Testes feitos por QUATRO RODAS
Creta | Corolla Cross | |
Aceleração | ||
0 a 100 km/h | 10,55 s | 10,5 s |
0 a 1.000 m | 31,74 s – 166,1 km/h | 31,76 s – 167,9 km/h |
Velocidade máxima | 190 km/h * | 195 km/h * |
Retomadas | ||
D 40 a 80 km/h | 4,54 s | 4,39 s |
D 60 a 100 km/h | 6,10 s | 5,5 s |
D 80 a 120 km/h | 7,23 s | 6,98 s |
Frenagens | ||
60/80/120 km/h a 0 | 13/28/60 m | 14,8/26,6/61,8 m |
Consumo | ||
Urbano | 11,5 km/l | 12 km/l |
Rodoviário | 15,3 km/l | 15,4 km/l |
Ruído interno | ||
Neutro/RPM máx. | 41,6/65,5 dBA | 40,5/64,8 dBA |
80/120 km/h | 65,2/71,5 dBA | 61,8/68,9 dBA |
Aferição | ||
Velocidade real a 100 km/h | 96 km/h | 95 km/h |
Rotação do motor a 100 km/h em 5a marcha |
2.250 rpm | 1.500 rpm |
Volante | 3 voltas | 2,7 voltas |
Seu Bolso | ||
Preço básico | R$ 162.690 | R$ 173.690 |
Concessionárias | 224 | 216 |
Garantia | 5 anos | 5 anos |
Revisões até 60.000 km | R$ 4.214 | R$ 5.077 |
Condições de teste: alt. 660 m; temp., 35/27 °C; umid. relat., 44/47%; press., 1.012/1.014 mmHg
Ficha técnica – Hyundai Creta Ultimate 2.0
Motor: flex, diant., transv., 4 cil., 16V, aspirado, comando de válvulas variável na admissão e no escape, injeção indireta, 1.999 cm³, 167/157 cv a 6.200 rpm, 20,6/19,2 kgfm a 4.700 rpm
Câmbio: automático, 6 marchas, tração dianteira
Direção: elétrica
Suspensão: McPherson (diant.) e eixo de torção (tras.)

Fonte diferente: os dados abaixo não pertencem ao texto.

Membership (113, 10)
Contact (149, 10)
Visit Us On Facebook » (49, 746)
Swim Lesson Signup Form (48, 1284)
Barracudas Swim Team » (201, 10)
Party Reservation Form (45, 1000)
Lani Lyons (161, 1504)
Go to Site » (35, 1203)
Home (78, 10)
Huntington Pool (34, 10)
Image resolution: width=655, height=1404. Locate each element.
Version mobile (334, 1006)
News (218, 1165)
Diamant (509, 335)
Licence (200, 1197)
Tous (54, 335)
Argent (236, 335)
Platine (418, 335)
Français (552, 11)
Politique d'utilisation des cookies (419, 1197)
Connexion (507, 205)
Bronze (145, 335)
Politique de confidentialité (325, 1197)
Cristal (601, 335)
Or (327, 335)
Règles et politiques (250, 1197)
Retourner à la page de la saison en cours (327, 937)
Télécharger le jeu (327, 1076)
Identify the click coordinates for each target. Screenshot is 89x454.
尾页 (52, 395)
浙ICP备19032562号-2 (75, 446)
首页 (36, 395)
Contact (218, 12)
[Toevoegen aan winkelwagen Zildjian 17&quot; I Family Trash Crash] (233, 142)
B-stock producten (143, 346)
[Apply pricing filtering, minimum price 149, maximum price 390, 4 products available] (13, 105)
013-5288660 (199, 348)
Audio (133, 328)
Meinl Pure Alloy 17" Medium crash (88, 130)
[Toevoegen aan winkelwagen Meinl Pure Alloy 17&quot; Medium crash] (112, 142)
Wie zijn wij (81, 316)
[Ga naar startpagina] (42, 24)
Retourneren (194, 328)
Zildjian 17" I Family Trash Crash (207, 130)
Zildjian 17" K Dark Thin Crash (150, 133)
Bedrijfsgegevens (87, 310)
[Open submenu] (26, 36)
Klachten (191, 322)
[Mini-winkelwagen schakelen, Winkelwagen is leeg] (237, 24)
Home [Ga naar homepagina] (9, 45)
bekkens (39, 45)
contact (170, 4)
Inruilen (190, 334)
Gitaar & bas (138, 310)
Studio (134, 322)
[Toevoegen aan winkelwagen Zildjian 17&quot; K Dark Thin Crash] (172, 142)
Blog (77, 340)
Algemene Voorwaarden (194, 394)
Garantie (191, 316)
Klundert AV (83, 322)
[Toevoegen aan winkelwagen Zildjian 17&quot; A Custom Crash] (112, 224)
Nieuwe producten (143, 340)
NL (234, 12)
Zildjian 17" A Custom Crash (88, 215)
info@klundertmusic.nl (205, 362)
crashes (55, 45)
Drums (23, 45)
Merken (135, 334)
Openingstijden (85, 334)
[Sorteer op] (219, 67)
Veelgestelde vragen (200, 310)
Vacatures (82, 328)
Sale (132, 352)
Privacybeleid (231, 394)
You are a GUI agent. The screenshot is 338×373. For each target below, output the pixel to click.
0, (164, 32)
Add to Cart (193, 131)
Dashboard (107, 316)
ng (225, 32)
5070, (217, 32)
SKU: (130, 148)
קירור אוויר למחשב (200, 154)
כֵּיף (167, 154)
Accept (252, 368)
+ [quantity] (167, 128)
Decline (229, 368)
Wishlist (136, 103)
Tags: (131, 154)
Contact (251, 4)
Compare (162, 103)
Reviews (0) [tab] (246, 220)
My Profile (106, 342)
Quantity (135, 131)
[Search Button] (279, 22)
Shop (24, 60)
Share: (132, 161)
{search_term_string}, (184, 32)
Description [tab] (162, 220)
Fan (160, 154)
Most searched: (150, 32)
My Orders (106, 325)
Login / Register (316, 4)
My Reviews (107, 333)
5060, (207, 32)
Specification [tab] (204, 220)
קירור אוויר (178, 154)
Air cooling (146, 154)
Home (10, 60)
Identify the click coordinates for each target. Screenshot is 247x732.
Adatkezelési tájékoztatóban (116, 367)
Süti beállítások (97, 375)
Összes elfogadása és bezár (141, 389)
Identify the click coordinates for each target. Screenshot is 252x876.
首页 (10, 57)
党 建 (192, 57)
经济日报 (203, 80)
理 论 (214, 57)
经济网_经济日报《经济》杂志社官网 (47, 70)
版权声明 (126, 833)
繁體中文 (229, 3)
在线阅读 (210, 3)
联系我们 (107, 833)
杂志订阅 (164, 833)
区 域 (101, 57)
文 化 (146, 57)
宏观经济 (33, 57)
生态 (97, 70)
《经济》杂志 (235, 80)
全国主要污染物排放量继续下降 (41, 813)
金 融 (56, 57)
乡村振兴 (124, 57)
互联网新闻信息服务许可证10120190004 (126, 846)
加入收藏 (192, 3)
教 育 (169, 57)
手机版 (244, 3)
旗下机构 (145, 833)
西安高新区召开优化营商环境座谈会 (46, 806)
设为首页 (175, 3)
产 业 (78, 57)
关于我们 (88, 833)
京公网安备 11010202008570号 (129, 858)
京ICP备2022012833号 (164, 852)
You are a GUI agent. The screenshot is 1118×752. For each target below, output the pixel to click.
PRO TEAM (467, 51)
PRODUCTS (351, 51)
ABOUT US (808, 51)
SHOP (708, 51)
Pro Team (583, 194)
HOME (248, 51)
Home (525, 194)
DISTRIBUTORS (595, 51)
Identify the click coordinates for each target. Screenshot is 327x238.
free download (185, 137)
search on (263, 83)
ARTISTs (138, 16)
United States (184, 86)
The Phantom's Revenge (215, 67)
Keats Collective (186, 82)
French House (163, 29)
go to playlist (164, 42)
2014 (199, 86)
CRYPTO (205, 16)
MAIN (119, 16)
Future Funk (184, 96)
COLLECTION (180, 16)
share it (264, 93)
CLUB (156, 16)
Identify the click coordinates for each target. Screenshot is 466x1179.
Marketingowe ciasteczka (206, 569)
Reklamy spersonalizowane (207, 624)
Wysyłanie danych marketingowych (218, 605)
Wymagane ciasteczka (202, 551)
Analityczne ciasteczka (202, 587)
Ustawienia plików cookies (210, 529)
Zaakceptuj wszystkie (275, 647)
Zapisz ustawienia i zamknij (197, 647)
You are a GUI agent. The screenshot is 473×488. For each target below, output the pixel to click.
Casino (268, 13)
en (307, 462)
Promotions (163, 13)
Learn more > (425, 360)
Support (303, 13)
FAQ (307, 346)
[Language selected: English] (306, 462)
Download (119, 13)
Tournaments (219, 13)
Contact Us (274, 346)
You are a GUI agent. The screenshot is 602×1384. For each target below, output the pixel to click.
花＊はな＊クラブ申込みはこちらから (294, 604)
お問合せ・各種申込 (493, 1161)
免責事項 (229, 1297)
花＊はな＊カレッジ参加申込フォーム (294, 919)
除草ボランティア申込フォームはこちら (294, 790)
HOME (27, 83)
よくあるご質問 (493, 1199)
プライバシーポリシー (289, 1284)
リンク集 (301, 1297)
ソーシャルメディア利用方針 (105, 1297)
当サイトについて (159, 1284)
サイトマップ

Freios: disco ventilado (diant.) e disco sólido (tras.)
Pneus: 215/55 R18
Peso: 1.300 kg
Dimensões: comprimento, 430 cm; largura, 179 cm; altura, 163,5 cm; entre-eixos, 261 cm; porta-malas, 422 l; tanque de combustível, 50 l
Ficha técnica – Toyota Corolla Cross XRE 2.0
Motor: flex, diant., transv., 4 cil., 16V, aspirado, comando de válvulas variável na admissão e no escape, injeção indireta e direta, 1.987 cm³, 177/169 cv a 6.600 rpm, 21,4 kgfm a 4.400 rpm
Câmbio: CVT com simulação de 9 marchas e 1a fixa, tração dianteira
Direção: elétrica
Suspensão: McPherson (diant.) e eixo de torção (tras.)
Freios: disco ventilado (diant.) e disco sólido (tras.)
Pneus: 225/50 R18
Peso: 1.420 kg
Dimensões: comprimento, 446 cm; largura, 182,5 cm; altura, 162 cm; entre-eixos, 264 cm; porta-malas, 440 l; tanque de combustível, 47 l
Veredicto Quatro Rodas
O Toyota Corolla Cross precisa rever algumas questões para conseguir se afirmar como SUV médio. O Hyundai Creta agrada mais e anda igual custando muito menos.